Jessie MacAlpine has been involved in Science Fair Projects since she was 7 years old, with one research idea leading her to the next. In high school, she developed an extremely effective non-selective bio-herbicide composed of garlic mustard roots, using coffee grounds, and water, which is currently being reviewed for an international patent. What she didn’t know at the moment was that this discovery would lead her into game-changing malarial research. One day, after discussing with the People Reaching Out Club at her school and researching which medication they could fundraise for developing countries, she came across an article in “Nature” on the potential for herbicides to treat malaria. Looking more into it, she discovered that the malaria parasite contains a vital organelle similar to a certain chloroplast of plants, and she realized she could modify the active ingredient in her herbicide to make it a treatment for malaria. Soon after, she contacted the laboratory in Toronto at MaRS Discovery District where she started running experiments to screen the potential antimalarial drug. What she then discovered was that the active ingredient in her herbicide was actually found as pure mustard oil, a cooking oil which is produced and used frequently in countries with high malaria prevalence. After various experiments and even a clinical study, they discovered that the active ingredient in mustard oil could inhibit 90% of the malaria infection and that even in high doses of the drug, the only side effect was an inhibition of bladder cancer, making it an extremely promising treatment for malaria.
Her research won her the honour of Top Youth Medical Researcher in the entire world (Best in Medicine at the Intel International Science and Engineering Fair). She was also declared the top researcher in the world that offers the best sustainable solution to a global issue.
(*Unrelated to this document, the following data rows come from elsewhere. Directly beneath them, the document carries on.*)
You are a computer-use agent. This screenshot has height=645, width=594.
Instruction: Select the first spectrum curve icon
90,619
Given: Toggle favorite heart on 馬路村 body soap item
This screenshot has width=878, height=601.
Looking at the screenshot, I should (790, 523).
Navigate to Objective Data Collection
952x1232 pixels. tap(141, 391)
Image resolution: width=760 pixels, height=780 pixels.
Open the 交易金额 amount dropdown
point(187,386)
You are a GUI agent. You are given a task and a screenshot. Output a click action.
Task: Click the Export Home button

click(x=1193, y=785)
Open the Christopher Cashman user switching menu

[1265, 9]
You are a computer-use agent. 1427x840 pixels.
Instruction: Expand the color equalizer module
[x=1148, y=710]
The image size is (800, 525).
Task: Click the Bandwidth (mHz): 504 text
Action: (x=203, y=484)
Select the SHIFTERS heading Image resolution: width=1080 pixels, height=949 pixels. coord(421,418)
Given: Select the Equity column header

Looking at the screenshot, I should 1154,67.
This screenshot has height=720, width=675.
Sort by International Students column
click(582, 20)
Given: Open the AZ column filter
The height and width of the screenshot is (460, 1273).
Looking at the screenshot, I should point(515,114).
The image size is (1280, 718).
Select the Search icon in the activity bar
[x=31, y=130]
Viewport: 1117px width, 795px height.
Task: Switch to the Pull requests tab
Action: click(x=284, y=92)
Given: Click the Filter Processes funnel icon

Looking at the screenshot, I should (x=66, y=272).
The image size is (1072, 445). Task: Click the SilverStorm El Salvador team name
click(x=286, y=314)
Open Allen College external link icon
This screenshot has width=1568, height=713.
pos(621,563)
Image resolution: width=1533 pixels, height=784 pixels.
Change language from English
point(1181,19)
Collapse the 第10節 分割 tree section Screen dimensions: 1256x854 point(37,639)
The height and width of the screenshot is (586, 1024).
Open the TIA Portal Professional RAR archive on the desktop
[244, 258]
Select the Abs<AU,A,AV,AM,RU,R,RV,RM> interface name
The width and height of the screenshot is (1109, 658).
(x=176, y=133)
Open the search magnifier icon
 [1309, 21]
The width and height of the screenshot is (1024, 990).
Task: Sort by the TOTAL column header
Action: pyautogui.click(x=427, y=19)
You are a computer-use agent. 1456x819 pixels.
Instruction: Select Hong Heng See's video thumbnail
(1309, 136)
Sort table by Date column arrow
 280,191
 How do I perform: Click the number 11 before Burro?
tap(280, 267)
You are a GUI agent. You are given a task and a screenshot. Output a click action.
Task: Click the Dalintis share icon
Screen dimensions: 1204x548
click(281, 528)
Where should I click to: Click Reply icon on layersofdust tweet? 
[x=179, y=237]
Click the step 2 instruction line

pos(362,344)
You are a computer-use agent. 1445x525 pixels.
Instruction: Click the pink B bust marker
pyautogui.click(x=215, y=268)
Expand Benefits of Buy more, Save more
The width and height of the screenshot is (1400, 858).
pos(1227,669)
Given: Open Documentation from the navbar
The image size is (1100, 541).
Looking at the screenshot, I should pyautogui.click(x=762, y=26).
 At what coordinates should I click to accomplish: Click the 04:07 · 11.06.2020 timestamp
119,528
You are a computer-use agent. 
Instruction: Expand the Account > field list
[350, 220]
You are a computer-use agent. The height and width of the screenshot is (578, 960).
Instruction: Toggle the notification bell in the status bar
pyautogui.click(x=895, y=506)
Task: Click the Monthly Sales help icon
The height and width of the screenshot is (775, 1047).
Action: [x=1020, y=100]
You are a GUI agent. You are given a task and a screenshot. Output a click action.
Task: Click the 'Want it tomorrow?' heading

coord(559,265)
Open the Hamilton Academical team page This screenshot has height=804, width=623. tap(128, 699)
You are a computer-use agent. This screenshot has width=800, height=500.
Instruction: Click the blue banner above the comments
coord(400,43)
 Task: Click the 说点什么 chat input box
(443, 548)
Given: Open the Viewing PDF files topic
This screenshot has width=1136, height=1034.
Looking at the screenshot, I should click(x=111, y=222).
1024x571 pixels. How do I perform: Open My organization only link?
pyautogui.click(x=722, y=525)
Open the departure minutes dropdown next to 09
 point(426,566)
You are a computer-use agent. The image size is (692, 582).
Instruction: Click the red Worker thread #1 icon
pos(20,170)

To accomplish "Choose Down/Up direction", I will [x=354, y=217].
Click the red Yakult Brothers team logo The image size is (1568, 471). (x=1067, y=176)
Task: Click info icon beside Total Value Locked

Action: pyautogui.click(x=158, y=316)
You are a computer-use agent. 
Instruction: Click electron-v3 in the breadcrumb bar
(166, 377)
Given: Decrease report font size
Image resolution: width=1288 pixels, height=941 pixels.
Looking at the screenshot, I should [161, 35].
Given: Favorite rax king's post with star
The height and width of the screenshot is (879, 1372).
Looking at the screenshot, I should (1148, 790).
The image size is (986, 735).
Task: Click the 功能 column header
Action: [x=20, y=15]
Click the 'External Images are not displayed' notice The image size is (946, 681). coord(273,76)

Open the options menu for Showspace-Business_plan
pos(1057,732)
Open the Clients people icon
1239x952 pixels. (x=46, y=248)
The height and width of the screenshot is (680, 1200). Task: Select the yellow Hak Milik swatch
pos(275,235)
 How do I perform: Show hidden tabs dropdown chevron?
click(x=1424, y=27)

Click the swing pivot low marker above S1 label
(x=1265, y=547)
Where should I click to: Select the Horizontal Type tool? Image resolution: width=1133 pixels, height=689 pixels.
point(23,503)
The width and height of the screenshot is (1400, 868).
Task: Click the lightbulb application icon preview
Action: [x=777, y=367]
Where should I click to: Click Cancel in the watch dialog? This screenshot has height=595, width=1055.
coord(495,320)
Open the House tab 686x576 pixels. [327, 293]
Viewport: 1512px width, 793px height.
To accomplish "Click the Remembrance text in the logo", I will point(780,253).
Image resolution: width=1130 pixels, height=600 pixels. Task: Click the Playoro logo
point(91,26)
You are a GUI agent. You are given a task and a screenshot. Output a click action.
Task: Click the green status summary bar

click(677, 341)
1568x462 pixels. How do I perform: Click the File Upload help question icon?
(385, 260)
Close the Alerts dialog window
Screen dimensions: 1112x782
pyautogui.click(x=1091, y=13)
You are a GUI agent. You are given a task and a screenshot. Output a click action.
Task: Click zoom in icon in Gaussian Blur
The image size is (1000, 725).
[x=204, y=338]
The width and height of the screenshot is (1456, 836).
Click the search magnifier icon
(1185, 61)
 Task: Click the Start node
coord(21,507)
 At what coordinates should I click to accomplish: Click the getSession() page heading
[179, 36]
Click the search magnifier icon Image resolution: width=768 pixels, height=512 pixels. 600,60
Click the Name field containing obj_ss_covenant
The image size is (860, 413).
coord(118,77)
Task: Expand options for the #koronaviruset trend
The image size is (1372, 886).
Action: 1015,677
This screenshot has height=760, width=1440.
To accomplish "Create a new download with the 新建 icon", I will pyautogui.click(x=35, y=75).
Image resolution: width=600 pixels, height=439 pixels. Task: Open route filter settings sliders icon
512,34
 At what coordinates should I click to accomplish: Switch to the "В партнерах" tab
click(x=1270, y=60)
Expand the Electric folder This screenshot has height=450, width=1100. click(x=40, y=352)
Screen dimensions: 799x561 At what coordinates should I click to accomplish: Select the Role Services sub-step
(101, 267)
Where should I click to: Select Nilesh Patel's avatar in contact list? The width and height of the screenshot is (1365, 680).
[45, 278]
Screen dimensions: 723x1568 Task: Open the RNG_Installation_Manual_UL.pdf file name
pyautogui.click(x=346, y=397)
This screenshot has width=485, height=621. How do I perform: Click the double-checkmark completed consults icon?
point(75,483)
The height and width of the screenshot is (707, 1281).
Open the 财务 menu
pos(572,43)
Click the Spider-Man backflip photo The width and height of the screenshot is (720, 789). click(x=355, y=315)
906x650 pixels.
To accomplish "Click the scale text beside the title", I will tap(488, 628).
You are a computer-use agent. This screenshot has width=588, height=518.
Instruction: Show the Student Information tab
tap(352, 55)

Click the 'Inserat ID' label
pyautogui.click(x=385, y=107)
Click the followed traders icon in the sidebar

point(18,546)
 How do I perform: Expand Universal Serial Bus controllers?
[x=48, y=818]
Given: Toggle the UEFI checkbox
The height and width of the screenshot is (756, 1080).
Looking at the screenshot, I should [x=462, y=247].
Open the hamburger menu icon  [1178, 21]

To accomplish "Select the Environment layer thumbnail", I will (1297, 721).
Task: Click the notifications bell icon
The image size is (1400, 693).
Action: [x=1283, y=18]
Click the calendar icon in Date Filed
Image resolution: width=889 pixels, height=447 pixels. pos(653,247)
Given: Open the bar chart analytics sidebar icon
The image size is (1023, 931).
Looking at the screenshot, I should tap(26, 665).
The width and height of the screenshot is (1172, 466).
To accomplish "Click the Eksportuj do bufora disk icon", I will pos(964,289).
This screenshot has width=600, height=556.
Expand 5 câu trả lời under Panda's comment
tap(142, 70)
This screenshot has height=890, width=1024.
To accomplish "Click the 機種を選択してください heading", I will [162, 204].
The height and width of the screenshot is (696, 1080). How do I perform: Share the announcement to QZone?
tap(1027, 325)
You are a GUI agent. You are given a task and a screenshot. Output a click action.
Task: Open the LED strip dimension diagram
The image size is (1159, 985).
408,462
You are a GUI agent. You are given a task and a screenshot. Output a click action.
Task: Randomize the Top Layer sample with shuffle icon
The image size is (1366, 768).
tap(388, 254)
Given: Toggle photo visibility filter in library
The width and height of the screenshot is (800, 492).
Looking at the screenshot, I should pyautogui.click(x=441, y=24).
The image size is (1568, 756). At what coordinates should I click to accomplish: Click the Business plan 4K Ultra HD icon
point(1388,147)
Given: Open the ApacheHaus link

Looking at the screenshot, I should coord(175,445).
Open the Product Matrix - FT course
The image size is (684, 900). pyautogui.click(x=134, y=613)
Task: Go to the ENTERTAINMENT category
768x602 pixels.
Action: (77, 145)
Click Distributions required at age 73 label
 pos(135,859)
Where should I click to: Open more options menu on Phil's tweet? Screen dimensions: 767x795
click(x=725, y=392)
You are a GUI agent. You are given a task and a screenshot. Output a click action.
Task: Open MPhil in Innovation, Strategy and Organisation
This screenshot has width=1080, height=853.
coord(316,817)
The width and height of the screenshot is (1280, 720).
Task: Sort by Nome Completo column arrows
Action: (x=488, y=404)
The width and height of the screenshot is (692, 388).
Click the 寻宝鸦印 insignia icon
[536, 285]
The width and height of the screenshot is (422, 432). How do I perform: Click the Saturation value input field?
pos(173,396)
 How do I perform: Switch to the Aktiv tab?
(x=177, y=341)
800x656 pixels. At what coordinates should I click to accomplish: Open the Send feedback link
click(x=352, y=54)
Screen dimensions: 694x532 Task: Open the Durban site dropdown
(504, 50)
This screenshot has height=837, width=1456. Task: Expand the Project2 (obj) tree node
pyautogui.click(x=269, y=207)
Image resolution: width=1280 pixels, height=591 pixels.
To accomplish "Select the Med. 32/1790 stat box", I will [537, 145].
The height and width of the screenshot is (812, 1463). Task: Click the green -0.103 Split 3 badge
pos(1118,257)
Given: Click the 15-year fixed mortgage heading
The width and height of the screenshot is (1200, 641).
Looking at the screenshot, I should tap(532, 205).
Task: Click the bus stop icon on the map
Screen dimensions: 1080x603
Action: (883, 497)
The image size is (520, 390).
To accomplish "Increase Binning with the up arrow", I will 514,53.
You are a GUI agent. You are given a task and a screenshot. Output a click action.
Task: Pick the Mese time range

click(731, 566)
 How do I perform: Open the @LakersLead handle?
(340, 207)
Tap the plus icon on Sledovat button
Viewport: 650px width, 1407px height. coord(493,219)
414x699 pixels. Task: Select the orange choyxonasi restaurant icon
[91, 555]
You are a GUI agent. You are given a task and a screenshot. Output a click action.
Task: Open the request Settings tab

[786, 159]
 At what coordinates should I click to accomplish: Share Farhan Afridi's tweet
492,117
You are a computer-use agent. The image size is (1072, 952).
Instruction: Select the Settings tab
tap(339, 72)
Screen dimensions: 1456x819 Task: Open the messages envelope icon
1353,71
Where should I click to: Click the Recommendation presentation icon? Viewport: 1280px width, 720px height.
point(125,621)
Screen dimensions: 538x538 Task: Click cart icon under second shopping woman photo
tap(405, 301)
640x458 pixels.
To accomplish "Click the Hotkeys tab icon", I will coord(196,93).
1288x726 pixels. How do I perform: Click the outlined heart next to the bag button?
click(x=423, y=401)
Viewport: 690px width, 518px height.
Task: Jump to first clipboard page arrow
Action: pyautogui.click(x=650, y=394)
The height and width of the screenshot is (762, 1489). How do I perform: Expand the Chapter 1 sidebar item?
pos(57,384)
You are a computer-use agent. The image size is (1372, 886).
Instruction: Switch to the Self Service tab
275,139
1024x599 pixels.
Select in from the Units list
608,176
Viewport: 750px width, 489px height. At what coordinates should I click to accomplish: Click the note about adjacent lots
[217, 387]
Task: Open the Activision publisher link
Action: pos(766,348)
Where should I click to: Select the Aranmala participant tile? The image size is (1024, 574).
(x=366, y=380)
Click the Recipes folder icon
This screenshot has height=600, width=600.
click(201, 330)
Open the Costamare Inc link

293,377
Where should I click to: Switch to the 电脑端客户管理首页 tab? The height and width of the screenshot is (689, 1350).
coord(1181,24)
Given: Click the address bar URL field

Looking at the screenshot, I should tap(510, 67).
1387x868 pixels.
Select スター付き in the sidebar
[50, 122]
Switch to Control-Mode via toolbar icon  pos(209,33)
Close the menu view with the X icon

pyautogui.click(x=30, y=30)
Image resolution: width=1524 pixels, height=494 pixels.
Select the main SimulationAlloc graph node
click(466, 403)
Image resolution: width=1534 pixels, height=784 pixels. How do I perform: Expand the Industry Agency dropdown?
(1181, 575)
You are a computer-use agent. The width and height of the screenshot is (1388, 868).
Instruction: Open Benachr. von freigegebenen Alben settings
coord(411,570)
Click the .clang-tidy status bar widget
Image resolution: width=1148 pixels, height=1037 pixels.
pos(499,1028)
She received the International Cooperation Prize at the European Union Contest for Young Scientists (the top international research presented at the contest) and very recently, she won the 2014 Canada’s Top 20 under 20.
Making a Difference
MacAlpine’s future ambitions consist of finishing a doctorate degree in biochemistry and starting a biotechnology company to market both this antimalarial drug and her garlic mustard bio-herbicide. Both products are currently being patented and mouse trials for the malaria drug are being done at Mars Laboratory. Soon she will also be starting a new project, which could act as a potential therapy for AIDS.
Since an estimated $5 billion is currently needed to make the existing prevention and treatments for malaria possible, mustard oil offers a very advantageous alternative as it is economically viable and can be readily available. With half of the population currently vulnerable to malaria and climate change, expanding the range of infectious diseases, mustard oil is extremely promising as an effective, inexpensive and accessible alternative to antimalarial treatments currently being used. At the moment, MacAlpine is running mouse trials with the hopes that positive results will lead her to advance to clinical trials. Subsequently, she hopes that she can focus on creating awareness and distribution channels to get the drug to those who need it most. With mustard oil being so readily available in these places, her dream is that in the future, individuals could just take a spoonful of mustard oil from their cupboard as soon as symptoms arise. In order for this dream to become a reality, however, much remains to be achieved.
Fiorella Wever is a third year student studying Life Sciences at the University of Toronto.